What to produce –
Every line of the material that mentions the word "trash" should be copied out.

START Supplied information

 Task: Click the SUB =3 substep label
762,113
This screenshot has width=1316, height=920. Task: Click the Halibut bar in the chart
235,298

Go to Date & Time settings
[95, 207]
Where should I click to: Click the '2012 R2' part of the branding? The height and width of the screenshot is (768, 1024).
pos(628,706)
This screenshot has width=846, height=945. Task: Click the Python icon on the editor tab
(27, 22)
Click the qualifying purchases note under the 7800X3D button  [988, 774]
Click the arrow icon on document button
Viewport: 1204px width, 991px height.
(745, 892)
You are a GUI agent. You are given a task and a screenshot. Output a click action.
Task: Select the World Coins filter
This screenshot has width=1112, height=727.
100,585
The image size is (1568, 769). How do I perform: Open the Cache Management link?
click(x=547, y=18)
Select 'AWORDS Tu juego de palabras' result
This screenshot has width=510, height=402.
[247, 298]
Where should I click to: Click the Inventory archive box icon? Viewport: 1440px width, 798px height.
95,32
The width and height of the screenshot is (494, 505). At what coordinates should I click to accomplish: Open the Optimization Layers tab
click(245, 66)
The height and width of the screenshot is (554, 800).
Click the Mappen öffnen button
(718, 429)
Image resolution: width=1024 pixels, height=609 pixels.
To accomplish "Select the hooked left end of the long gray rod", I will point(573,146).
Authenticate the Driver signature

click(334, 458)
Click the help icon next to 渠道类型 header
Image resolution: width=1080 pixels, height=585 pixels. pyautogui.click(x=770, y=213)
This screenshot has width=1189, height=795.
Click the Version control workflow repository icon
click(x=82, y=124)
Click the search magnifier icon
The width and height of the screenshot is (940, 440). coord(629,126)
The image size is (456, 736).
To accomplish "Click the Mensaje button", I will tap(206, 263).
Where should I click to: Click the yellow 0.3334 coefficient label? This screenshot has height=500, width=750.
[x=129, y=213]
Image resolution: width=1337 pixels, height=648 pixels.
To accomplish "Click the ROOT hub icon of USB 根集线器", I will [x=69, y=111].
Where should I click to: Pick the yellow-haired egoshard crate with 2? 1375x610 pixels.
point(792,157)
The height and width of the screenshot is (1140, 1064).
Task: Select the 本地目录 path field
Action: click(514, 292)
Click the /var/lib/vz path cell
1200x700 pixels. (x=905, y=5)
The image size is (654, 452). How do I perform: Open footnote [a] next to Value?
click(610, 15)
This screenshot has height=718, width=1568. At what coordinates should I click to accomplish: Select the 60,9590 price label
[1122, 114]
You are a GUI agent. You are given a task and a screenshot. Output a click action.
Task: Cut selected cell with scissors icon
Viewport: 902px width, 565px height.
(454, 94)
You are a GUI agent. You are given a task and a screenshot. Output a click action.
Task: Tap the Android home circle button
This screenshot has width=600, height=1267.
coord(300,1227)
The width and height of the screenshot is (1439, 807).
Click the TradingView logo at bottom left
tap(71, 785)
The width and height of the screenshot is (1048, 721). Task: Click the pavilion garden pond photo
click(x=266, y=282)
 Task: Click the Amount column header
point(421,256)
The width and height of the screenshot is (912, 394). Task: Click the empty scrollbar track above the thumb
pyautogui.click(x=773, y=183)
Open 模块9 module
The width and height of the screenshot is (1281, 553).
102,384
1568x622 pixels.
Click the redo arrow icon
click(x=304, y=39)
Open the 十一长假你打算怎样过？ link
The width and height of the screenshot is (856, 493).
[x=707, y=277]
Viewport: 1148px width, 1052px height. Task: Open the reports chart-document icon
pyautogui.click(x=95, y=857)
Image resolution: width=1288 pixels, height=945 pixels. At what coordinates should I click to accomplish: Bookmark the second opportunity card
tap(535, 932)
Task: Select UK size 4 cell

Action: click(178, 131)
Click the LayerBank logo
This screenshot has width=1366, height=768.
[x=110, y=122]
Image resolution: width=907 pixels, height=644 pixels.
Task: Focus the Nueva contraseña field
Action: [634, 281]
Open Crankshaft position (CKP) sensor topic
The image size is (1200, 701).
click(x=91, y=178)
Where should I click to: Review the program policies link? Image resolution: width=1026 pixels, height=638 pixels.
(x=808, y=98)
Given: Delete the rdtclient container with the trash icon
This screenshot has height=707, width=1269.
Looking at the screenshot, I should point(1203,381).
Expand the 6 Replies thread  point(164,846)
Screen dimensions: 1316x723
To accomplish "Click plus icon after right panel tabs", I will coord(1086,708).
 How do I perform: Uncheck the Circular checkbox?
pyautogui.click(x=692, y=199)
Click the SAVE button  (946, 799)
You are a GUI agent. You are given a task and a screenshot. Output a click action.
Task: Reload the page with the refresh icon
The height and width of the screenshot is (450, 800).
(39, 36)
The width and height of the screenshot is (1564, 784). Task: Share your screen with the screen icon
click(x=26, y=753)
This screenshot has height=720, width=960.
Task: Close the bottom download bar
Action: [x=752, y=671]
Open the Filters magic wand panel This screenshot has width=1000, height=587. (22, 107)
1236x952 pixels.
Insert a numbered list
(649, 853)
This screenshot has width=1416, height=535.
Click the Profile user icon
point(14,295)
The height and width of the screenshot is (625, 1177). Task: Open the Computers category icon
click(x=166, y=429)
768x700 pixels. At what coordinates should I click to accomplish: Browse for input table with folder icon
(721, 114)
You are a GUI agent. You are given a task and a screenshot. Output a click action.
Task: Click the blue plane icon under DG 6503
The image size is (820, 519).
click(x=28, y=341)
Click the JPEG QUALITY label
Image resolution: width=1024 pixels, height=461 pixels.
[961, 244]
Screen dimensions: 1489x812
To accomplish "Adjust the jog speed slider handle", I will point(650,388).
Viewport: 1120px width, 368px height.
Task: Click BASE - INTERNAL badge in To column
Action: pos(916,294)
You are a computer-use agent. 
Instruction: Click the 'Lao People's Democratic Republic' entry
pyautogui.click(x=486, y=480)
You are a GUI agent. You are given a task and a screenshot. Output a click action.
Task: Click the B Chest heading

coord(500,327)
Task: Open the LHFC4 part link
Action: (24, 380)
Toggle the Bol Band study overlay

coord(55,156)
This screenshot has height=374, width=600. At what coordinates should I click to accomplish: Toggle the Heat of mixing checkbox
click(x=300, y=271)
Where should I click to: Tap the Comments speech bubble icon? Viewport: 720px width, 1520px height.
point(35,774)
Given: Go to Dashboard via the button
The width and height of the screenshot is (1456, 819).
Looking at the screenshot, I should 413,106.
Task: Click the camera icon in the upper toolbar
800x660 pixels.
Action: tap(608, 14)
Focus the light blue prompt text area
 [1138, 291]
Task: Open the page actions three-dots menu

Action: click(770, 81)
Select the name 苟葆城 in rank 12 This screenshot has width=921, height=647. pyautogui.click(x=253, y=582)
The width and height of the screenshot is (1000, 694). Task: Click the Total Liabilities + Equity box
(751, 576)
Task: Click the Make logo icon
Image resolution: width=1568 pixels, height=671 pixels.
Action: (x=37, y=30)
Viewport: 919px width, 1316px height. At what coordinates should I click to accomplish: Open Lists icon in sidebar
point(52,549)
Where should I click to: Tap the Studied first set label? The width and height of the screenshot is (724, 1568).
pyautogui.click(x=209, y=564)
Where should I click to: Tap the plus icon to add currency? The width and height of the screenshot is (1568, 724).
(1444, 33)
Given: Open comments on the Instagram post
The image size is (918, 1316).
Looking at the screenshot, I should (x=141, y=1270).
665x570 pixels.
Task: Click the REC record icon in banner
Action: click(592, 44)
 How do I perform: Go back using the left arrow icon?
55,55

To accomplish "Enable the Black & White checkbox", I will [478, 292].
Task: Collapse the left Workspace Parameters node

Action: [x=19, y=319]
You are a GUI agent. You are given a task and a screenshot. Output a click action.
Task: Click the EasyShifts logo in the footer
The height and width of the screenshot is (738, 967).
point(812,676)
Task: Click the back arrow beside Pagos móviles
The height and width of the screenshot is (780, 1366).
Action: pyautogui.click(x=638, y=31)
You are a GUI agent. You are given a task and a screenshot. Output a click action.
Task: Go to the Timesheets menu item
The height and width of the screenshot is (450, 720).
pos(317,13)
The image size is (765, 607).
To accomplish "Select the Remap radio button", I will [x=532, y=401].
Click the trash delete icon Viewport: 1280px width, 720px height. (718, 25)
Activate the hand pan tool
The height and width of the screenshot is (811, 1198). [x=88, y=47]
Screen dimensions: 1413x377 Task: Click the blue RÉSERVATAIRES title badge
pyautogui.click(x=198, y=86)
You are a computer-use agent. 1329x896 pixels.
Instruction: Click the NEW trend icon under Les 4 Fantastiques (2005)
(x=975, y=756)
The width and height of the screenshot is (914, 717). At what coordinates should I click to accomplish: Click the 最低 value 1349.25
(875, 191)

END Supplied information

Exercise solution –
Given: Delete the rdtclient container with the trash icon
Click the trash delete icon Viewport: 1280px width, 720px height. (718, 25)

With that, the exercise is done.